Congress last week approved legislation (HR 3580) that aims to provide the public with better and quicker access to data on drug safety and drug development, Technology Daily reports.
The measure, which was debated by lawmakers for two-and-a-half years, was passed by a 405-7 vote in the House on Wednesday and by a voice vote in the Senate on Thursday (Sternstein, Technology Daily, 9/21). President Bush is expected to sign the measure, the AP/Houston Chronicle reports (Bridges, AP/Houston Chronicle, 9/21).
The compromise legislation calls for FDA Web sites to make more drug reviews publicly available and would create a public, online registry of clinical drug trials and their results. The information is aimed at helping patients, providers and researchers make better health care decisions, Technology Daily reports.
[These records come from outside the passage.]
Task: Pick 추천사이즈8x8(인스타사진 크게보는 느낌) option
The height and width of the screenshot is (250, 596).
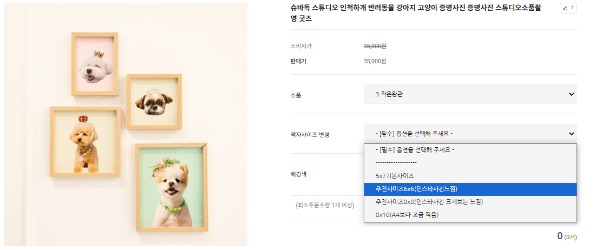Action: pyautogui.click(x=429, y=202)
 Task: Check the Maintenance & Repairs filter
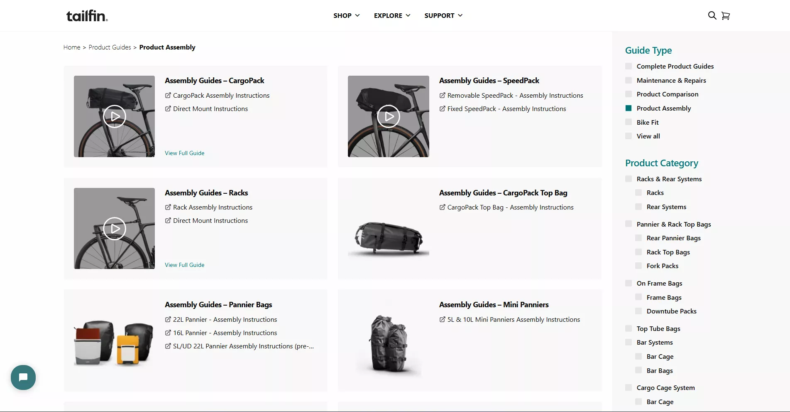(x=629, y=81)
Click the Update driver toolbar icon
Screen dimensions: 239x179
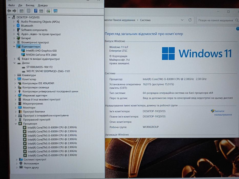click(48, 11)
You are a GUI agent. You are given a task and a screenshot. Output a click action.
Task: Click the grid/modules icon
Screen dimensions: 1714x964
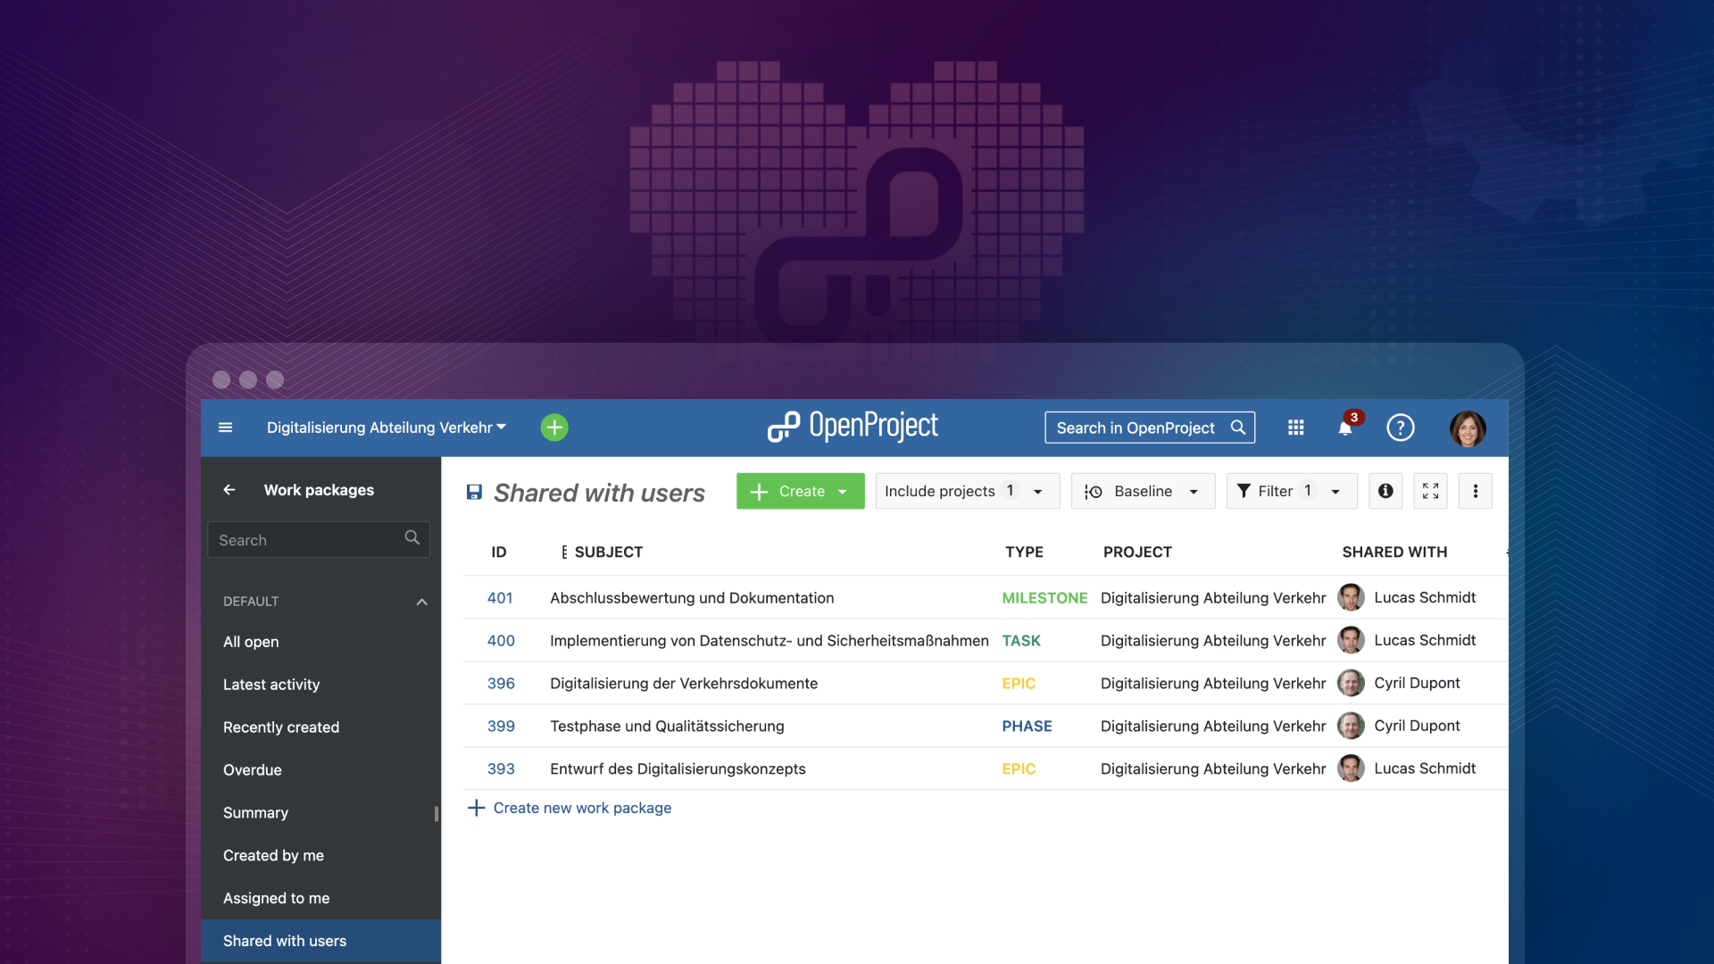click(x=1294, y=426)
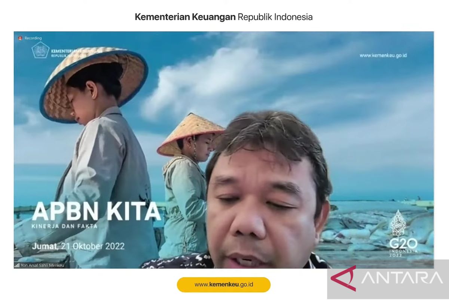
Task: Click the small conical hat in center
Action: pyautogui.click(x=190, y=134)
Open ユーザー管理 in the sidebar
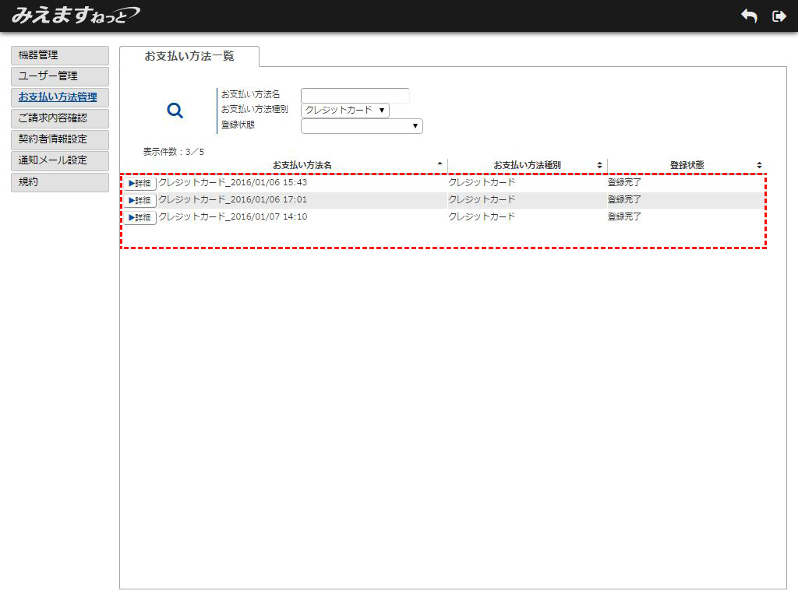 pyautogui.click(x=60, y=76)
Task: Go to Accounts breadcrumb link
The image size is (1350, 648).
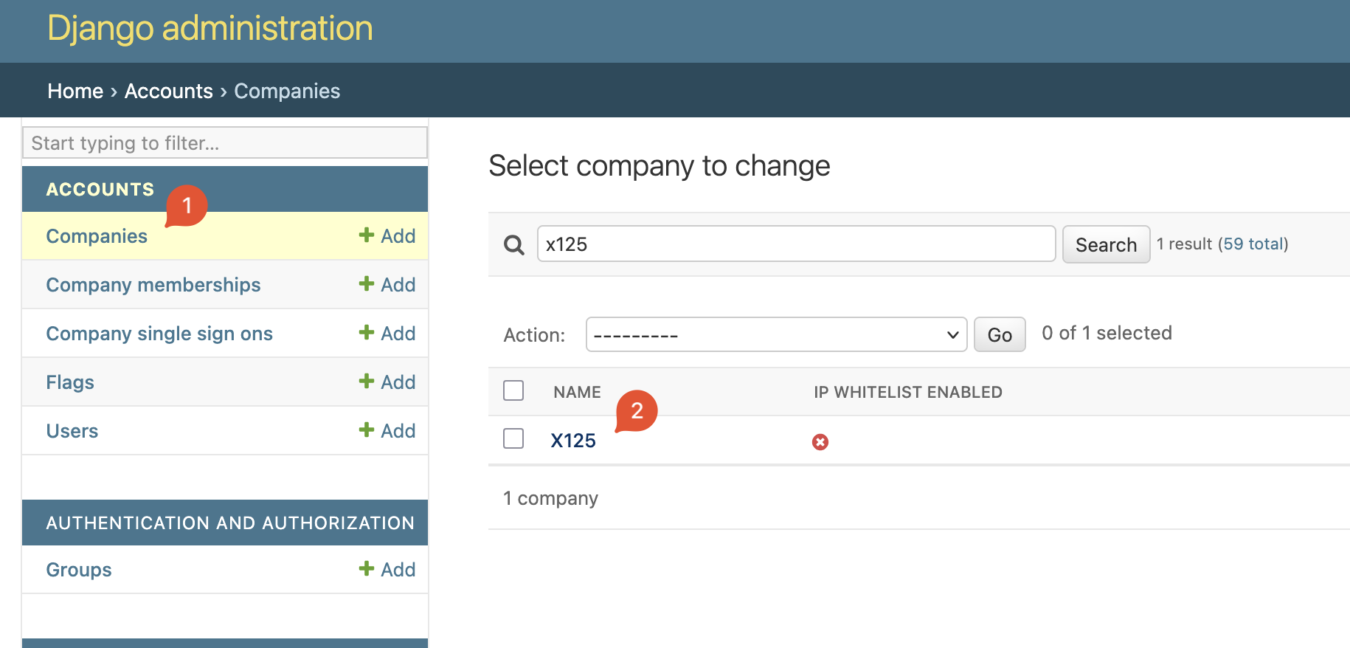Action: coord(168,92)
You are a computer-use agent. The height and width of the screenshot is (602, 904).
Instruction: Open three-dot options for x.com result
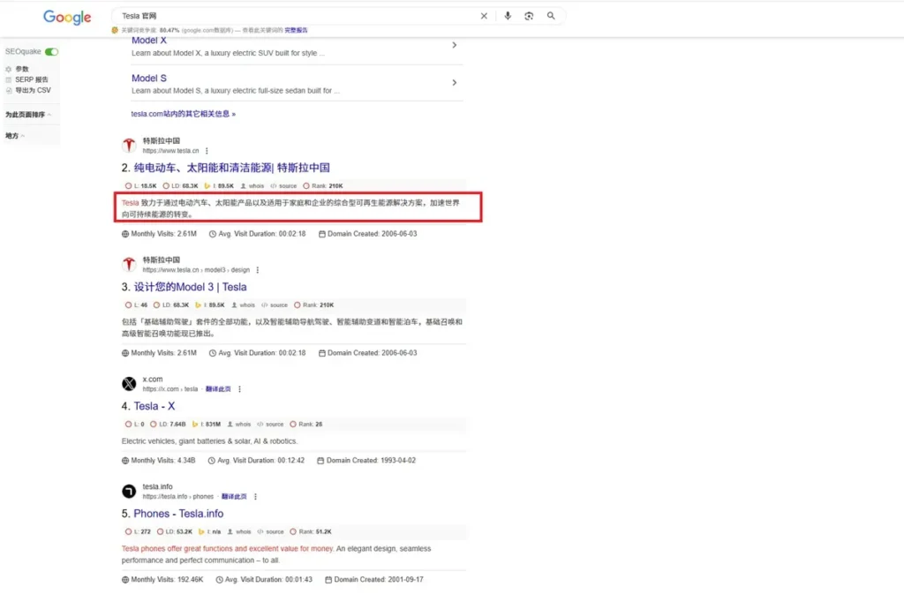pos(239,389)
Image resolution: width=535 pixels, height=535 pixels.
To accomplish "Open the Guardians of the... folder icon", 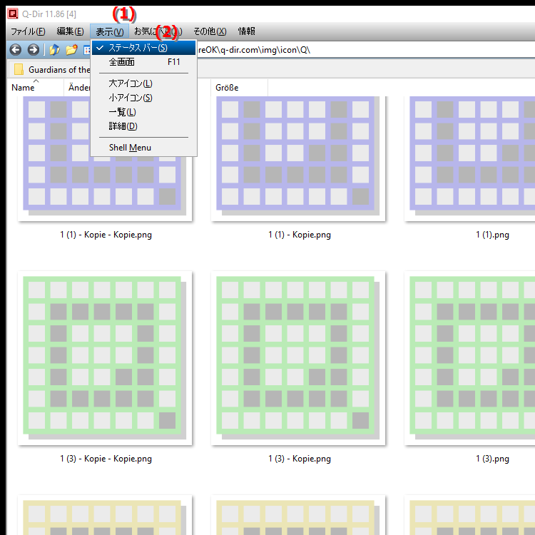I will tap(19, 70).
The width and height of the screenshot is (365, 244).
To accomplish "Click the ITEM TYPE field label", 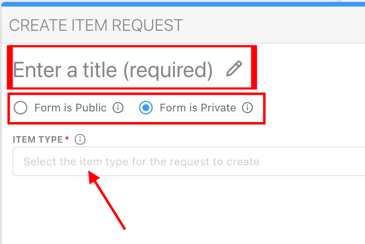I will click(x=37, y=140).
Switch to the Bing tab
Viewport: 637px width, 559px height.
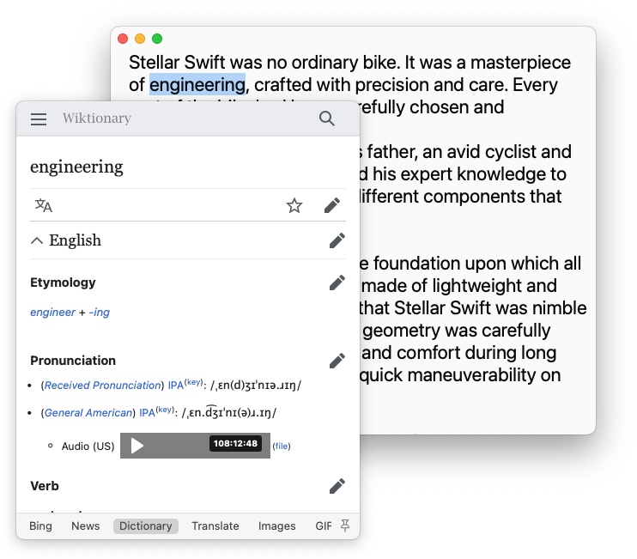(x=40, y=526)
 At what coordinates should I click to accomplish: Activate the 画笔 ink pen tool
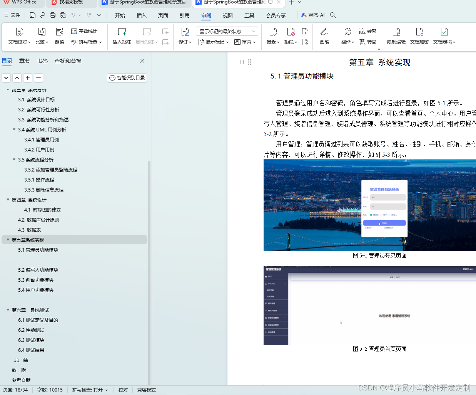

The legislation does not include a provision by Sen. Byron Dorgon (D-N.D.) that would have allowed individuals and pharmacies to import FDA-approved prescription drugs from FDA-registered foreign manufacturers. The proposal would have created a Web site listing the contact information of registered importers approved by FDA.
Scott Wallace, president and CEO of the National Alliance for Health IT, said, "The bill isn't, in and of itself, a total solution to the problems of information access by consumers, but it is a step." He added, "We are hopeful that the increased resources available under this bill will allow the agency to move more quickly into the electronic communications era" (Technology Daily, 9/21).